**Text section**
HIV in your own bed: Avoid friendly fire

Nov 27, 2009

LOVE, intimacy and sex are a solemn celebration of spiritual fulfilment. They are best done within a marriage setting. But unfortunately, HIV has raided that altar of connection and, according to statistics, new infections are highest among the married.

BY HILARY BAINEMIGISHA

LOVE, intimacy and sex are a solemn celebration of spiritual fulfilment. They are best done within a marriage setting. But unfortunately, HIV has raided that altar of connection and, according to statistics, new infections are highest among the married.

Many HIV-negative married people are living with partners who are HIV-positive (discordance) and it is a matter of time before they too become infected. That is why the Government launched the “Go Together, Know Together”, a couple HIV testing campaign to encourage couples to go test together and avoid getting HIV from friendly fire. When your partner is positive and you are negative, it becomes an opportunity to stay negative and look after Beloved as well as the children.

During the launch, the health minister, Dr Stephen Mallinga and his wife were the first couple to test as torch bearers. AIDS Information Centre (AIC) tested 151 couples and Uganda Cares, 124. Only 11 people were positive at both centres.

How many?
AIC estimates that about 650,000 Ugandans are unknowingly living with HIV-positive partners. Almost 85,000 of these will be infected by the end of this year if nothing is done.

**Provided material**
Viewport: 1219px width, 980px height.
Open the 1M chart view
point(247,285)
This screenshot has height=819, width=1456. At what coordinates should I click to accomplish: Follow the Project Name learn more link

**Task statement**
Set down, word for word, the whole article above the listing on HIV infections among married couples, from its headline through its final sentence.

**Response to this task**
HIV in your own bed: Avoid friendly fire

Nov 27, 2009

LOVE, intimacy and sex are a solemn celebration of spiritual fulfilment. They are best done within a marriage setting. But unfortunately, HIV has raided that altar of connection and, according to statistics, new infections are highest among the married.

BY HILARY BAINEMIGISHA

LOVE, intimacy and sex are a solemn celebration of spiritual fulfilment. They are best done within a marriage setting. But unfortunately, HIV has raided that altar of connection and, according to statistics, new infections are highest among the married.

Many HIV-negative married people are living with partners who are HIV-positive (discordance) and it is a matter of time before they too become infected. That is why the Government launched the “Go Together, Know Together”, a couple HIV testing campaign to encourage couples to go test together and avoid getting HIV from friendly fire. When your partner is positive and you are negative, it becomes an opportunity to stay negative and look after Beloved as well as the children.

During the launch, the health minister, Dr Stephen Mallinga and his wife were the first couple to test as torch bearers. AIDS Information Centre (AIC) tested 151 couples and Uganda Cares, 124. Only 11 people were positive at both centres.

How many?
AIC estimates that about 650,000 Ugandans are unknowingly living with HIV-positive partners. Almost 85,000 of these will be infected by the end of this year if nothing is done.